**Exercise objective**
Give back all the data exactly, line by line.

%%

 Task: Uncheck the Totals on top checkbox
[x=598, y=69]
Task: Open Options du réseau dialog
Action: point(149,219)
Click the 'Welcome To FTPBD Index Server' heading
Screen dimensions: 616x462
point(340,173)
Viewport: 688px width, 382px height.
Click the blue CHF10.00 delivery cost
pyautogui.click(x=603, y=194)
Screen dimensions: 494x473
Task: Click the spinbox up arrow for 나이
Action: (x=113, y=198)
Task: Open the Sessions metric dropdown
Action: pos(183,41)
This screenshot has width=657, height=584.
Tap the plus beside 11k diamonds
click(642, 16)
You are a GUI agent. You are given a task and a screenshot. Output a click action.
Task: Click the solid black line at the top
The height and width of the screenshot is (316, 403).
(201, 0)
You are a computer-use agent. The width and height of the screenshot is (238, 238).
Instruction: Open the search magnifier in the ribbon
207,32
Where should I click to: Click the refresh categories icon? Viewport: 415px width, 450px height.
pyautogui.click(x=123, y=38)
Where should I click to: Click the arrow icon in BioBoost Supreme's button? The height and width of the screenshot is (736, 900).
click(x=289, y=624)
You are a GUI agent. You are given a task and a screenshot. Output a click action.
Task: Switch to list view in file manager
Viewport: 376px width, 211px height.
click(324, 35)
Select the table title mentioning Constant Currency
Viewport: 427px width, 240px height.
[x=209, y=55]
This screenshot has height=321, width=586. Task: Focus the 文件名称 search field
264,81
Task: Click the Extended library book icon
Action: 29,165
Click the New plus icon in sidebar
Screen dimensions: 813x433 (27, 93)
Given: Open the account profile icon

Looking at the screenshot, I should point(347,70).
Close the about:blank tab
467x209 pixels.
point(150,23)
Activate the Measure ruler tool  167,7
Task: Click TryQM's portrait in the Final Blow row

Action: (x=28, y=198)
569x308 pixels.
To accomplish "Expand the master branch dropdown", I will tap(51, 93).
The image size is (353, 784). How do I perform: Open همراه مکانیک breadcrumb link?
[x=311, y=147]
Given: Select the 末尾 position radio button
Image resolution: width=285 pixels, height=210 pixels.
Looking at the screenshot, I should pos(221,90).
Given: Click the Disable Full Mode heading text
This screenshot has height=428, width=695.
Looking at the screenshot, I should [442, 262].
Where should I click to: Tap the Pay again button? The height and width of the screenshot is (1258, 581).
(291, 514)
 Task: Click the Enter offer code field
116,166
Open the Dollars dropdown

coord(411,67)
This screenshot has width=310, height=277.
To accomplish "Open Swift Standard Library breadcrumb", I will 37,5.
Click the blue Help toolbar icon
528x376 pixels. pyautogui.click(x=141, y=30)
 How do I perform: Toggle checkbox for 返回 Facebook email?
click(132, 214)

%%

**Written solution**
 Task: Uncheck the Totals on top checkbox
[x=598, y=69]
Task: Open Options du réseau dialog
Action: point(149,219)
Click the 'Welcome To FTPBD Index Server' heading
Screen dimensions: 616x462
point(340,173)
Viewport: 688px width, 382px height.
Click the blue CHF10.00 delivery cost
pyautogui.click(x=603, y=194)
Screen dimensions: 494x473
Task: Click the spinbox up arrow for 나이
Action: (x=113, y=198)
Task: Open the Sessions metric dropdown
Action: pos(183,41)
This screenshot has width=657, height=584.
Tap the plus beside 11k diamonds
click(642, 16)
You are a GUI agent. You are given a task and a screenshot. Output a click action.
Task: Click the solid black line at the top
The height and width of the screenshot is (316, 403).
(201, 0)
You are a computer-use agent. The width and height of the screenshot is (238, 238).
Instruction: Open the search magnifier in the ribbon
207,32
Where should I click to: Click the refresh categories icon? Viewport: 415px width, 450px height.
pyautogui.click(x=123, y=38)
Where should I click to: Click the arrow icon in BioBoost Supreme's button? The height and width of the screenshot is (736, 900).
click(x=289, y=624)
You are a GUI agent. You are given a task and a screenshot. Output a click action.
Task: Switch to list view in file manager
Viewport: 376px width, 211px height.
click(324, 35)
Select the table title mentioning Constant Currency
Viewport: 427px width, 240px height.
[x=209, y=55]
This screenshot has height=321, width=586. Task: Focus the 文件名称 search field
264,81
Task: Click the Extended library book icon
Action: 29,165
Click the New plus icon in sidebar
Screen dimensions: 813x433 (27, 93)
Given: Open the account profile icon

Looking at the screenshot, I should point(347,70).
Close the about:blank tab
467x209 pixels.
point(150,23)
Activate the Measure ruler tool  167,7
Task: Click TryQM's portrait in the Final Blow row

Action: (x=28, y=198)
569x308 pixels.
To accomplish "Expand the master branch dropdown", I will tap(51, 93).
The image size is (353, 784). How do I perform: Open همراه مکانیک breadcrumb link?
[x=311, y=147]
Given: Select the 末尾 position radio button
Image resolution: width=285 pixels, height=210 pixels.
Looking at the screenshot, I should pos(221,90).
Given: Click the Disable Full Mode heading text
This screenshot has height=428, width=695.
Looking at the screenshot, I should [442, 262].
Where should I click to: Tap the Pay again button? The height and width of the screenshot is (1258, 581).
(291, 514)
 Task: Click the Enter offer code field
116,166
Open the Dollars dropdown

coord(411,67)
This screenshot has width=310, height=277.
To accomplish "Open Swift Standard Library breadcrumb", I will 37,5.
Click the blue Help toolbar icon
528x376 pixels. pyautogui.click(x=141, y=30)
 How do I perform: Toggle checkbox for 返回 Facebook email?
click(132, 214)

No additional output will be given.